▶ Exercise set:
(a) Reproduce the portion of the SmolVLA passage starting with "They also use" and going on through "as action expert.".
(b) Using the SmolVLA passage, decide whether each statement agrees with it. Answer yes or no for each and quote the words that settle it. (i) The proprioceptive states are turned into a single token by a linear layer. (ii) The visual, language and state tokens are sent to the language decoder separately instead of being concatenated. (iii) SmolVLM-2 depends on SigLIP to encode visual features.
(c) Continue the SmolVLA passage from its final sentence.
═════ Study text ═════
SmolVLA is a compact and efficient VLA model that skipping layers in the VLM, using a minimal number of visual tokens, leveraging small pretrained VLM and interleaving self-attention layers with lighter cross-attention layers.

It uses SmolVLM-2 for backbone, which relies on SigLIP to encode visual features for SmolLM2 language decoder and reduces visual token count through a token-shuffling technique for efficiency.

The proprioceptive states are projected into a single token via a linear layer, then visual, language and state tokens are concatenated and passed to the language decoder.

They also use a linear projection to adapt the VLM features to align with the action expert’s dimension.

For faster inference through layer skipps, they find the feature of half the total layers offers a good tradeoff between speed and performance.

They use a conditional Flow Matching Transfomer as action expert.
═════ Material provided ═════
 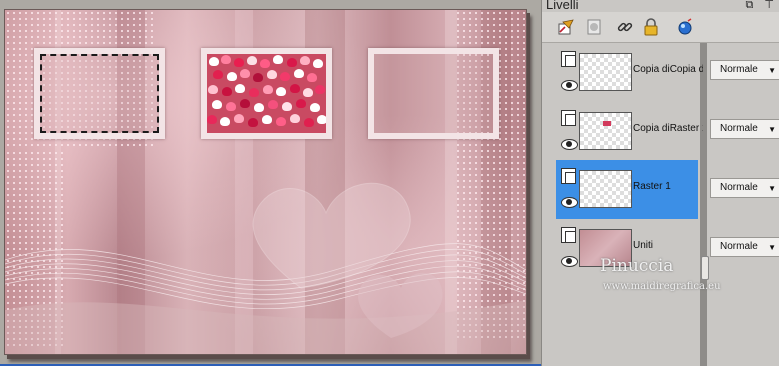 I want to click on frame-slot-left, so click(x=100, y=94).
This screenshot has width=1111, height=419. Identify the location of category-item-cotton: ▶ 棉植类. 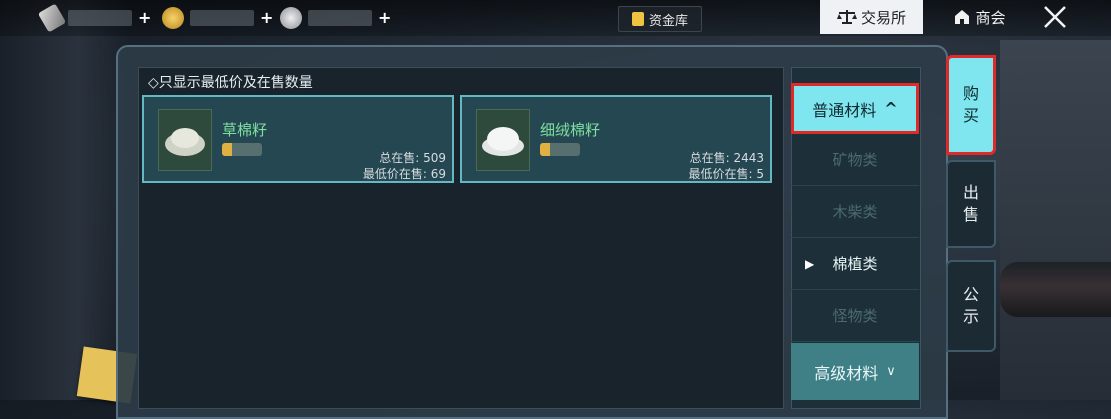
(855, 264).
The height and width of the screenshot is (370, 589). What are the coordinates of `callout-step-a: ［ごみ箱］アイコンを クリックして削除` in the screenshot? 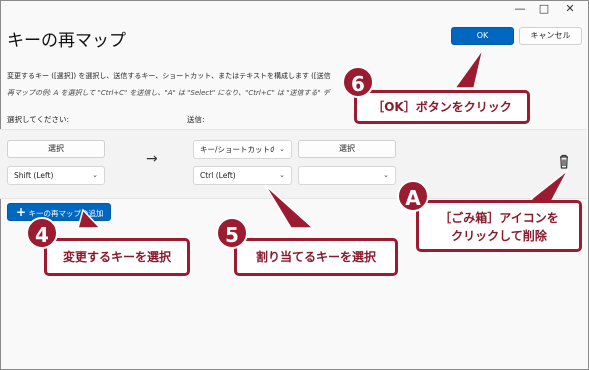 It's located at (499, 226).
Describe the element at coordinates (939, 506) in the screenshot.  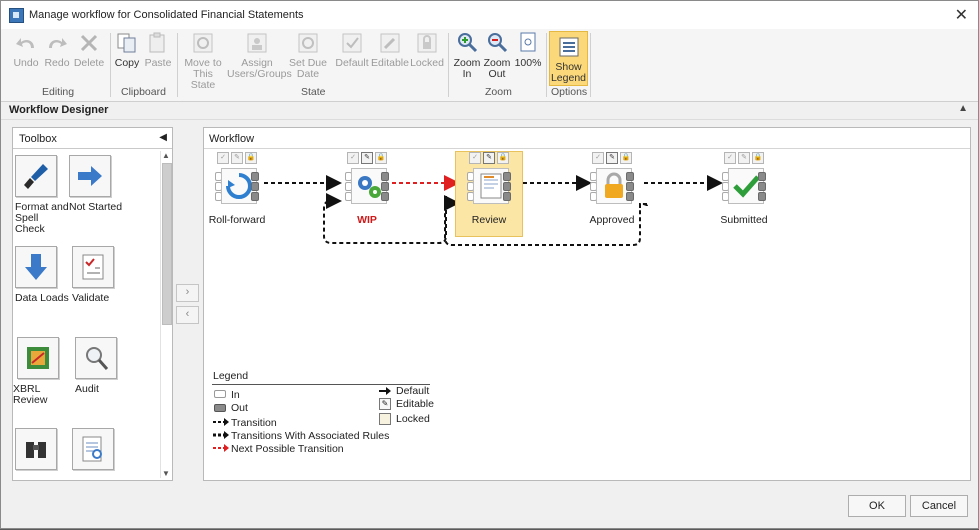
═════
▶ Responses to the exercise:
(a)
They also use a linear projection to adapt the VLM features to align with the action expert’s dimension.

For faster inference through layer skipps, they find the feature of half the total layers offers a good tradeoff between speed and performance.

They use a conditional Flow Matching Transfomer as action expert.

(b)
(i) Yes: "The proprioceptive states are projected into a single token via a linear layer"
(ii) No: "then visual, language and state tokens are concatenated and passed to the language decoder"
(iii) Yes: "which relies on SigLIP to encode visual features for SmolLM2 language decoder"

(c)
Code Structure

Policy

The hierarchical design of the policy contains:

  1. SmolVLAPolicy: Top level, policy interface

    • Input/output normalization
    • Action selection and queuing
    • Batch preparation (images, language, state)
    • Framework integration (checkpointing, evaluation)
  2. VLAFlowMatching: Middle level, flow matching logic

    • Flow matching forward pass (training)
    • Action sampling (inference)
    • Embedding preparation (prefix/suffix)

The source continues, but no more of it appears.